**Exercises:**
- A) In the post on the trace of a finite-order linear map, what do facts (b) and (c) seem to require?
- B) Decide whether each statement agrees with the post on the trace of a finite-order linear map: (i) the author knows only one proof of the fact; (ii) the eigenvalues of $A$ are roots of unity; (iii) the author finds the proof of (a) difficult. For each, answer yes or no and quote the words of the post that settle it.
- C) Carry on the post on the trace of a finite-order linear map from the point where it stops.

**Source extract:**
Let $A$ be a linear map from a finite dimensional complex vector space to itself. If $A$ has finite order then the trace of its inverse is the conjugate of its trace.

I know two proofs of this fact, but they both require linear algebra facts whose proofs are themselves quite involved.

  1. Since $A^n=I$, the eigenvalues of $A$ are roots of unity. Hence they have unit norm, and so their reciprocals are their conjugates. Then the result follows from following facts: (a) The eigenvalues of $A^{-1}$ are the reciprocals of the eigenvalues of $A$, (b) the dimensions of the eigenspaces of $A^{-1}$ are equal to the dimensions of the corresponding eigenspaces of $A$, (c) the trace is equal to the sum of the (generalised) eigenvalues. The proof of (a) is relatively easy, but (b) and (c) seem to require the existence of Jordan Normal Form, which requires a lot of work.

**Extracted data:**
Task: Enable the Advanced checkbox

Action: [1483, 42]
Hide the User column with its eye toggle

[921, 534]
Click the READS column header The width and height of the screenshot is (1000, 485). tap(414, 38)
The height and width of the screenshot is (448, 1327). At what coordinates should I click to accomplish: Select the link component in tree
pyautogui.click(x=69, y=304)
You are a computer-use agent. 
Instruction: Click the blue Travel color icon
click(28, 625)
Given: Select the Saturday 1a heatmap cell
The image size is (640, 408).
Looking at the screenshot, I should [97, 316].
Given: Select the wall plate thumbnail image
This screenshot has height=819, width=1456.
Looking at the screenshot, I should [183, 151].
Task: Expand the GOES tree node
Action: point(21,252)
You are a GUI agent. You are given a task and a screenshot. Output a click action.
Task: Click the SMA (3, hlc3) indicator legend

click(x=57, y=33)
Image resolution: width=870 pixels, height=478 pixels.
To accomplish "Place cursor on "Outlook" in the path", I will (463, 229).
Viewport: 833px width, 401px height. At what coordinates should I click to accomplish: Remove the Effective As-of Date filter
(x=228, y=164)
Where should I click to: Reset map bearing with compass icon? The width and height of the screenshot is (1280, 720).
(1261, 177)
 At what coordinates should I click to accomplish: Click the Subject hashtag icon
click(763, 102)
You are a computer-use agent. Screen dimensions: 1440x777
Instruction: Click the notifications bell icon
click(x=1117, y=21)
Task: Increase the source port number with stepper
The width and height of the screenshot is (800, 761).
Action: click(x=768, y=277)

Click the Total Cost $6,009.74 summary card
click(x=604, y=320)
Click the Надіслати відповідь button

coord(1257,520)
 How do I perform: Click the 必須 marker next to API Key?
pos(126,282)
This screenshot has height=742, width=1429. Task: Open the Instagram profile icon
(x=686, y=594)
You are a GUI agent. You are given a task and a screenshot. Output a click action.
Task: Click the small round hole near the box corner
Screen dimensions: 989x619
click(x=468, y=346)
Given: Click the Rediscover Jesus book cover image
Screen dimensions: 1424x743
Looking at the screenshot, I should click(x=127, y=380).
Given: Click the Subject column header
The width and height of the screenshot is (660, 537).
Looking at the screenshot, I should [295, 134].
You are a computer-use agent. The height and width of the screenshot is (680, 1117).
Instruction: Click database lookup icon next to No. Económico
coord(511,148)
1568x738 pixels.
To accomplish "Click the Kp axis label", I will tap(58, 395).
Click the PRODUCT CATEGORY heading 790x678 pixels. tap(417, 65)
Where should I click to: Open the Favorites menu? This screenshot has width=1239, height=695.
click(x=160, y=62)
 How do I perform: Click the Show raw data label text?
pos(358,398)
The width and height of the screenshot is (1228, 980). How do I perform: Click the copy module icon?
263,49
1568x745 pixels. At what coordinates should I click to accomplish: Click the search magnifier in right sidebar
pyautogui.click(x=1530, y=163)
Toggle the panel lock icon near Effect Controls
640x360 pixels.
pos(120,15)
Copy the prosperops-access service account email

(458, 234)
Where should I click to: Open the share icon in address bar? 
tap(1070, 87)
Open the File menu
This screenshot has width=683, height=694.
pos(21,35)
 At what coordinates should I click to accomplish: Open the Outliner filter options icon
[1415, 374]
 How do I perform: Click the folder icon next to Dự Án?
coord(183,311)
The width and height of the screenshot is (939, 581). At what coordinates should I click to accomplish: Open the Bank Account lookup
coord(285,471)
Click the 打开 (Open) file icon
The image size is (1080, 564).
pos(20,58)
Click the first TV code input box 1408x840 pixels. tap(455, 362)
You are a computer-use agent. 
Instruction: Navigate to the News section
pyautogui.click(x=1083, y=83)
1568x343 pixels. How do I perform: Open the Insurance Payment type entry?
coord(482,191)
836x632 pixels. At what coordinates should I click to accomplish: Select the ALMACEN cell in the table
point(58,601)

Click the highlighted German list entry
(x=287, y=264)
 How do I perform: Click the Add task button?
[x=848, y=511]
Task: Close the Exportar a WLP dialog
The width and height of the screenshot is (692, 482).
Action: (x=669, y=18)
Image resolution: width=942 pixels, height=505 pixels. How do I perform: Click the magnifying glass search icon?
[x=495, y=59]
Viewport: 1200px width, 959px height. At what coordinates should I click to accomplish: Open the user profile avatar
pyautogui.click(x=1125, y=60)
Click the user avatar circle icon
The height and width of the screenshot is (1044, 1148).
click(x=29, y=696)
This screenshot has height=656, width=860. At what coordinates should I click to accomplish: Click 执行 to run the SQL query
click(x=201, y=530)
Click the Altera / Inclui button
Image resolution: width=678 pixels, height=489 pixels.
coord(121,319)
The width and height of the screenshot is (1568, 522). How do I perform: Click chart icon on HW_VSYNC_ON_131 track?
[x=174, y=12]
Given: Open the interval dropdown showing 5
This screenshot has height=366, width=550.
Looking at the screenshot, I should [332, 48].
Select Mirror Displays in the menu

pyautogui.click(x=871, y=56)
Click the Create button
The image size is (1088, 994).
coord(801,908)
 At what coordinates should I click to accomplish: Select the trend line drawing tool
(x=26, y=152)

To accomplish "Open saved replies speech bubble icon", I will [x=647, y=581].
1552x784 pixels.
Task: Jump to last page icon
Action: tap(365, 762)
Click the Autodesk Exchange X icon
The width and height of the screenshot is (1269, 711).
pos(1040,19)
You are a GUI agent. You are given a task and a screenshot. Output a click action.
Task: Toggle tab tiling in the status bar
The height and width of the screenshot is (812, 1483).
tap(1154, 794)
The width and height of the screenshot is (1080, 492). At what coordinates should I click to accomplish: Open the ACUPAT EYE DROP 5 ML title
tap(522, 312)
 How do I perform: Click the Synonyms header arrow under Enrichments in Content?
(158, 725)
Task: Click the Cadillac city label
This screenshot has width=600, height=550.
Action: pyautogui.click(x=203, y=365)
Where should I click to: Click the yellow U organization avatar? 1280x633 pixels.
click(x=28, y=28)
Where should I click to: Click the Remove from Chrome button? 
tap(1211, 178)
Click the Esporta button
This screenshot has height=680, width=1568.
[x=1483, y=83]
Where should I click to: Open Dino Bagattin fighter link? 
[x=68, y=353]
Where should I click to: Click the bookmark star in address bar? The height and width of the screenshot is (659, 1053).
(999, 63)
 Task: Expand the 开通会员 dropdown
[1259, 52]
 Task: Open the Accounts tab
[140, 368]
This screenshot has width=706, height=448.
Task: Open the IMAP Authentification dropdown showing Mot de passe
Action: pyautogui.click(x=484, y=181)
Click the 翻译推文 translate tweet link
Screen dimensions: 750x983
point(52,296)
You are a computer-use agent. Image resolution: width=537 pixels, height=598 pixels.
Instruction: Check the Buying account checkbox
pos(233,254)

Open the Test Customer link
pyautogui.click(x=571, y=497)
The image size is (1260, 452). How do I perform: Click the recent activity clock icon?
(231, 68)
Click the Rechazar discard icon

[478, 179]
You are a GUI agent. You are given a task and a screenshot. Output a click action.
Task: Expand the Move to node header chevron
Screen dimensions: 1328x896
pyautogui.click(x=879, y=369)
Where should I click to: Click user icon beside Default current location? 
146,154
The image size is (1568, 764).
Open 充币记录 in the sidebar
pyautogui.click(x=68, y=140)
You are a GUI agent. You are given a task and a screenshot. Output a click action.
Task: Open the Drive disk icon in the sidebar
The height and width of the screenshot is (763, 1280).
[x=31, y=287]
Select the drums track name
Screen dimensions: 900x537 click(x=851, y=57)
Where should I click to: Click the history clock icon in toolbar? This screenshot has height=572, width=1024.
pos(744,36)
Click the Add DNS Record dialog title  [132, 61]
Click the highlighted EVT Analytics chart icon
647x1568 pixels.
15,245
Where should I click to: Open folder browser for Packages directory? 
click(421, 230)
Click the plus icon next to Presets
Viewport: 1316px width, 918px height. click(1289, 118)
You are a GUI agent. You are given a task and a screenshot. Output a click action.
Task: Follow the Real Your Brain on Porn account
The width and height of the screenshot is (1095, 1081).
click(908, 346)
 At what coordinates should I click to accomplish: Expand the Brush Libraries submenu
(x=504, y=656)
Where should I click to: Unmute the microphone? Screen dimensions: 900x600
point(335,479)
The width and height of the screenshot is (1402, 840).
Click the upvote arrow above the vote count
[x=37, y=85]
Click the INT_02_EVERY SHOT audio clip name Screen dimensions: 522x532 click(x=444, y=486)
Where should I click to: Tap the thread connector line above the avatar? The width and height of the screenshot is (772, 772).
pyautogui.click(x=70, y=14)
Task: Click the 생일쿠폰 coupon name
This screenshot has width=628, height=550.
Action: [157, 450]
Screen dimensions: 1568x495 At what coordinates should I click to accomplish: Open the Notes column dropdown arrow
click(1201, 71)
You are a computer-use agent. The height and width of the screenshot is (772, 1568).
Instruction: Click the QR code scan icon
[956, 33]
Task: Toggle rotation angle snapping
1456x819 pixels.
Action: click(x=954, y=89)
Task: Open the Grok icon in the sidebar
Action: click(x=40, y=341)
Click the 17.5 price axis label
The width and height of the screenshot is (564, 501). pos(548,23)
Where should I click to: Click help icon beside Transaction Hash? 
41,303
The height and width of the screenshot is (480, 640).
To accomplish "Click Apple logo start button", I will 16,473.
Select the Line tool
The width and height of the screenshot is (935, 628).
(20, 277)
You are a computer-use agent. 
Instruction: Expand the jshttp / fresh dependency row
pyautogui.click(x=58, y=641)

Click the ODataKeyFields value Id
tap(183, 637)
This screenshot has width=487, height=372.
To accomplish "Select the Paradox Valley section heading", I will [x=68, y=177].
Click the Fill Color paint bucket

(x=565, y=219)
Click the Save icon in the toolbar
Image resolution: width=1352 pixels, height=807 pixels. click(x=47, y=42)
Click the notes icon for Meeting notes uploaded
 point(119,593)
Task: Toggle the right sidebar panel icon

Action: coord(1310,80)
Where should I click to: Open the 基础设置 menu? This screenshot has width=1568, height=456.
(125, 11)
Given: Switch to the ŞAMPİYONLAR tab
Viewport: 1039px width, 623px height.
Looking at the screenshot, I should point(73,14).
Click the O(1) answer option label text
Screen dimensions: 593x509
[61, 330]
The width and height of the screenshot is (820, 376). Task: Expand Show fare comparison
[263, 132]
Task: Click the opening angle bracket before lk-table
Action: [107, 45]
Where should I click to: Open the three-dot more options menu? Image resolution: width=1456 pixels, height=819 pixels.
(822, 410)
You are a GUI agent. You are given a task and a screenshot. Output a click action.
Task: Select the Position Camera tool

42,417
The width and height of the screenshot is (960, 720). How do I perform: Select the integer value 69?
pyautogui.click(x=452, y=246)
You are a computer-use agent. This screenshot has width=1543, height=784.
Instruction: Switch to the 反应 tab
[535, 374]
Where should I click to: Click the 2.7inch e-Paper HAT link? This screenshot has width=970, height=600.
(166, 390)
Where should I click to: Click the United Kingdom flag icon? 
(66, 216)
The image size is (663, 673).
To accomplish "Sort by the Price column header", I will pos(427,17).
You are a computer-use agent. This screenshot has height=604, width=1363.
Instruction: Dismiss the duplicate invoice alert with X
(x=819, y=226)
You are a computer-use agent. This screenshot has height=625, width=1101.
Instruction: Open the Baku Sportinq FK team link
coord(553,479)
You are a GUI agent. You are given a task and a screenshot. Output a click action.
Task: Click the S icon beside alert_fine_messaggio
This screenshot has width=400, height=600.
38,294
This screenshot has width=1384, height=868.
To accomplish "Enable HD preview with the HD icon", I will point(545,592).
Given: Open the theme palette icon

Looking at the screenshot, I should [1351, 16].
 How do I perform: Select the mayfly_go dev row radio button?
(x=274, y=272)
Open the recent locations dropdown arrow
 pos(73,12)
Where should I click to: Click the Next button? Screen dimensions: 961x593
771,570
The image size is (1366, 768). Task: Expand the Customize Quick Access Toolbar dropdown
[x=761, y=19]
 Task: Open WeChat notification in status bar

**Answers:**
- A) They seem to require the existence of Jordan Normal Form.

- B)
(i) No: "I know two proofs of this fact"
(ii) Yes: "the eigenvalues of $A$ are roots of unity"
(iii) No: "The proof of (a) is relatively easy"

- C)
  2. By Weyl's Unitary Trick, there's a inner product for which $A$ is unitary (this proof is itself a fair amount of work). So in an orthonormal basis (which we must construct with the Gram-Schmidt procedure) the inverse of $A$ is given by its conjugate transpose (one must also prove this). So the trace of the inverse is the conjugate of the trace.

Since the condition $A^n=I$ and the consequence $\mathrm{tr}(A^{-1})=\overline{\mathrm{tr}(A)}$ are both elementary statements, I'm wondering if there's a short proof from first principles (ideally without quoting any big linear algebra Theorems). Can anyone find one?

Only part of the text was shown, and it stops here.